## Start

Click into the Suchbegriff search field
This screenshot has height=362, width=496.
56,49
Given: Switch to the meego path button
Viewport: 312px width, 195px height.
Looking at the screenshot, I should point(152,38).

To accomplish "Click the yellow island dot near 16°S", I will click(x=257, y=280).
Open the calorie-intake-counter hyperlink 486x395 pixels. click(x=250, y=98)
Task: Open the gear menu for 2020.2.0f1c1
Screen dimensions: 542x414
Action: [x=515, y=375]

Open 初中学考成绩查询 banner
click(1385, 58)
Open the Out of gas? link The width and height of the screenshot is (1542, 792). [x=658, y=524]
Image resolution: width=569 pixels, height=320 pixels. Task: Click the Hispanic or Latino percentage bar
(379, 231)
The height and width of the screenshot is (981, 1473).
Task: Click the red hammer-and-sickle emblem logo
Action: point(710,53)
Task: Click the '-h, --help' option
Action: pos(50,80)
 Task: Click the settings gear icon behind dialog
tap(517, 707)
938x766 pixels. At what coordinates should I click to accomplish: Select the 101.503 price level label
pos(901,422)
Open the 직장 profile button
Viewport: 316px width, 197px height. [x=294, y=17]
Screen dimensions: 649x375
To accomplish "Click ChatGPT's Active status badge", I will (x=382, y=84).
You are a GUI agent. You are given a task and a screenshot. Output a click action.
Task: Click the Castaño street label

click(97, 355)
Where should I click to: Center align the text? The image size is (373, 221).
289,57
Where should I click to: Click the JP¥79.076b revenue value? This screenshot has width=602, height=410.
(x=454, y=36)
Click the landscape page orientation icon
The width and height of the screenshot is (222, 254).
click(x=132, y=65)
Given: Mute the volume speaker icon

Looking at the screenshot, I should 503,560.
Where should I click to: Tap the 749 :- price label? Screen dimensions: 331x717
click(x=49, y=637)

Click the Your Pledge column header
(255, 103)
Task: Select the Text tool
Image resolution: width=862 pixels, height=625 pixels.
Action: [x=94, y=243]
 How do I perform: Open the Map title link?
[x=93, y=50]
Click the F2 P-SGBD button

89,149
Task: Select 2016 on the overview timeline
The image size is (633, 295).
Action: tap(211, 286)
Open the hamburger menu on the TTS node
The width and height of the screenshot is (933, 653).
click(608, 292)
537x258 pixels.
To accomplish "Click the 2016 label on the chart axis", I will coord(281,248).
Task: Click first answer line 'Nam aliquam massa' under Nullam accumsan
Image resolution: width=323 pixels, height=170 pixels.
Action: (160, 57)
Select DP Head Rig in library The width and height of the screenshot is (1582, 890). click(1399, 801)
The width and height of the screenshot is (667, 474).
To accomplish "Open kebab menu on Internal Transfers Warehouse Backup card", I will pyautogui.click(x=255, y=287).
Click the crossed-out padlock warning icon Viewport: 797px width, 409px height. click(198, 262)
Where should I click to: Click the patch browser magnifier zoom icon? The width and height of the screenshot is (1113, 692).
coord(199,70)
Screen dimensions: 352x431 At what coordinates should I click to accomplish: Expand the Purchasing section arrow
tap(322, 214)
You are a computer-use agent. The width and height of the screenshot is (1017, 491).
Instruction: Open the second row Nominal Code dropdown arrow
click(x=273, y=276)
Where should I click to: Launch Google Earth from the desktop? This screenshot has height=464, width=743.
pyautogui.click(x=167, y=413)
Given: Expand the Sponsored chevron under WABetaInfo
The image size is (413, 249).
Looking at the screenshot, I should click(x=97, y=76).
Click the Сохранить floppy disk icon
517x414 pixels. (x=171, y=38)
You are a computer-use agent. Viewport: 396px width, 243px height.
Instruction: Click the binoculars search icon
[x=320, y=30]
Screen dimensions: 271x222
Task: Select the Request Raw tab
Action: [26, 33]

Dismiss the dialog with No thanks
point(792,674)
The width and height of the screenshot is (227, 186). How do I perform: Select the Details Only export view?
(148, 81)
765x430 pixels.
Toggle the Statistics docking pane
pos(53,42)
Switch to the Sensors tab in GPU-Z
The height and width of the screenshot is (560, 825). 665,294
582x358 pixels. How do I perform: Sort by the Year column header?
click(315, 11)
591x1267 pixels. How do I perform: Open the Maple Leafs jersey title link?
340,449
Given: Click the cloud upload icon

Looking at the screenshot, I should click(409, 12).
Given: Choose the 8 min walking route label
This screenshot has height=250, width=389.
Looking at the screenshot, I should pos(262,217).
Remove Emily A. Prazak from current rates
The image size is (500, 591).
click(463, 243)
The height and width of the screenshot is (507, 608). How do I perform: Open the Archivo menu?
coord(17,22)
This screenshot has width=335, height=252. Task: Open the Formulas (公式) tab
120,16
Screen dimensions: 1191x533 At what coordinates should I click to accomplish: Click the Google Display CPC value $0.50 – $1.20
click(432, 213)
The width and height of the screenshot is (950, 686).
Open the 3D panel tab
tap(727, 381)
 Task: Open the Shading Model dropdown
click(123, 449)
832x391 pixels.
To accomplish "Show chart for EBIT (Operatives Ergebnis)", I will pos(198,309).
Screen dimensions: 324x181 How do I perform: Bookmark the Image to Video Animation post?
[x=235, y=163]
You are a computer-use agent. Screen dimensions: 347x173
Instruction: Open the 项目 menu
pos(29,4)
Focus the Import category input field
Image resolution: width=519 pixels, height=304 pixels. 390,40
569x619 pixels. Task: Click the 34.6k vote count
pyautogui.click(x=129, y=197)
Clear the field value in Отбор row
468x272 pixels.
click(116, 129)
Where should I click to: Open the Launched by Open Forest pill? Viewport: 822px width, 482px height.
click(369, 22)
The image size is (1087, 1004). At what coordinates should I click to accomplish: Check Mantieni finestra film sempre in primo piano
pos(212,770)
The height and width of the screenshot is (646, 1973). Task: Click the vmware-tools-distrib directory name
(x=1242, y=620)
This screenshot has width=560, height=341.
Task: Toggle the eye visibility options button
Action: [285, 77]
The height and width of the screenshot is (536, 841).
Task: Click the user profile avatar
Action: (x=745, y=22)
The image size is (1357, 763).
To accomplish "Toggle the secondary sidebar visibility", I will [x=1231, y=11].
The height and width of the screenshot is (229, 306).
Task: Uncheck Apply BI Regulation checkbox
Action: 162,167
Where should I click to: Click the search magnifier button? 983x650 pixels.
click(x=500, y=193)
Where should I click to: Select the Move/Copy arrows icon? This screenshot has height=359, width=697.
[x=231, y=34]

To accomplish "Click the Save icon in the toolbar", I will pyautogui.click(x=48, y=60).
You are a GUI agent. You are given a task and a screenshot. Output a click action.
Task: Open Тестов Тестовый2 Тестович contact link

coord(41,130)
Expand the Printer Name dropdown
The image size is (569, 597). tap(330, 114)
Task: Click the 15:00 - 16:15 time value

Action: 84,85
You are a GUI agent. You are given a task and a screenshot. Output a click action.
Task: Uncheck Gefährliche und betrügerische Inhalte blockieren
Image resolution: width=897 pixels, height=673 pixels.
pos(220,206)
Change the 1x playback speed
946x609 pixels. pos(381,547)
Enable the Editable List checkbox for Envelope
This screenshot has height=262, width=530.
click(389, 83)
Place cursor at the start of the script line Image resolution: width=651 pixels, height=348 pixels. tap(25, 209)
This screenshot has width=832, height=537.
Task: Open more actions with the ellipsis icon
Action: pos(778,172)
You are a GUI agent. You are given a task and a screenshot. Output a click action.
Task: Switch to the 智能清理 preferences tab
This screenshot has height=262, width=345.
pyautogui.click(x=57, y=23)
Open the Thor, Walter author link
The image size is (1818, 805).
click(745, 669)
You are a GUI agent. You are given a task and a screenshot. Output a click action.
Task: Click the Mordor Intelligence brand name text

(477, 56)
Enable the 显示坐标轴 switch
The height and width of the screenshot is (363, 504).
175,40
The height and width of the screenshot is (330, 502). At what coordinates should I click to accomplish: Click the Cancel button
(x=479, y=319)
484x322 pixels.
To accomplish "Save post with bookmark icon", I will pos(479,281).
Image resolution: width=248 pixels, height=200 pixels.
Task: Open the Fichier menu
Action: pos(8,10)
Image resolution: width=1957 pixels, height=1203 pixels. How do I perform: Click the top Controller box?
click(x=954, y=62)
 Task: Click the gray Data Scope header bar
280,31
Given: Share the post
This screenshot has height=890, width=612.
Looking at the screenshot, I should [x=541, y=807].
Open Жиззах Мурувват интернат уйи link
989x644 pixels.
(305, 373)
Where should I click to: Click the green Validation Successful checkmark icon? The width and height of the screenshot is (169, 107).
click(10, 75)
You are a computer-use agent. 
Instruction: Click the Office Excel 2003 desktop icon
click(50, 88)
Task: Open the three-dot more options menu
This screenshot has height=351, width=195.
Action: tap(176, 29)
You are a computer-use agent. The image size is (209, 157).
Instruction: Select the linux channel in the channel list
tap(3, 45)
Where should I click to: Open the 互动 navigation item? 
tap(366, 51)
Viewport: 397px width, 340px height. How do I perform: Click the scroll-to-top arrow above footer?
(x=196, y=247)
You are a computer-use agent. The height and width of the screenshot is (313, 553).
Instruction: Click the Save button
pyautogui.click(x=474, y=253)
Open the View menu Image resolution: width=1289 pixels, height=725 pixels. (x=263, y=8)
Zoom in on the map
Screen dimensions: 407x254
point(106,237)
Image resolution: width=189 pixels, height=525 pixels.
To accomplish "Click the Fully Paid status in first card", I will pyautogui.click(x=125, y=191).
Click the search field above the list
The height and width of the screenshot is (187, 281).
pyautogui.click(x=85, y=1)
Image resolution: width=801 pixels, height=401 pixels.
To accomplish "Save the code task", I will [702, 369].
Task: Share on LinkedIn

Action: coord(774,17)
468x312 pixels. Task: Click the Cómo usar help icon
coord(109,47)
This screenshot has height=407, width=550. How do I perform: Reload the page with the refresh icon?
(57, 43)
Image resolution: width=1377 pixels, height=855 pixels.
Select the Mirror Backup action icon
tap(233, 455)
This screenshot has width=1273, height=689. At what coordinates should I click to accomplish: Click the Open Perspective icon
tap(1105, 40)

## End

▶ Task to carry out: Convert the stretch of records from the line containing "Task: Open the three-dot more options menu" through the line containing "tap(233, 455)" into a Markdown table with the columns Row and Line, one numbered row per line and blank lines omitted.

▶ Exercise solution:
| Row | Line |
|---|---|
| 1 | Task: Open the three-dot more options menu |
| 2 | This screenshot has height=351, width=195. |
| 3 | Action: tap(176, 29) |
| 4 | You are a computer-use agent. The image size is (209, 157). |
| 5 | Instruction: Select the linux channel in the channel list |
| 6 | tap(3, 45) |
| 7 | Where should I click to: Open the 互动 navigation item?  |
| 8 | tap(366, 51) |
| 9 | Viewport: 397px width, 340px height. How do I perform: Click the scroll-to-top arrow above footer? |
| 10 | (x=196, y=247) |
| 11 | You are a computer-use agent. The height and width of the screenshot is (313, 553). |
| 12 | Instruction: Click the Save button |
| 13 | pyautogui.click(x=474, y=253) |
| 14 | Open the View menu Image resolution: width=1289 pixels, height=725 pixels. (x=263, y=8) |
| 15 | Zoom in on the map |
| 16 | Screen dimensions: 407x254 |
| 17 | point(106,237) |
| 18 | Image resolution: width=189 pixels, height=525 pixels. |
| 19 | To accomplish "Click the Fully Paid status in first card", I will pyautogui.click(x=125, y=191). |
| 20 | Click the search field above the list |
| 21 | The height and width of the screenshot is (187, 281). |
| 22 | pyautogui.click(x=85, y=1) |
| 23 | Image resolution: width=801 pixels, height=401 pixels. |
| 24 | To accomplish "Save the code task", I will [702, 369]. |
| 25 | Task: Share on LinkedIn |
| 26 | Action: coord(774,17) |
| 27 | 468x312 pixels. Task: Click the Cómo usar help icon |
| 28 | coord(109,47) |
| 29 | This screenshot has height=407, width=550. How do I perform: Reload the page with the refresh icon? |
| 30 | (57, 43) |
| 31 | Image resolution: width=1377 pixels, height=855 pixels. |
| 32 | Select the Mirror Backup action icon |
| 33 | tap(233, 455) |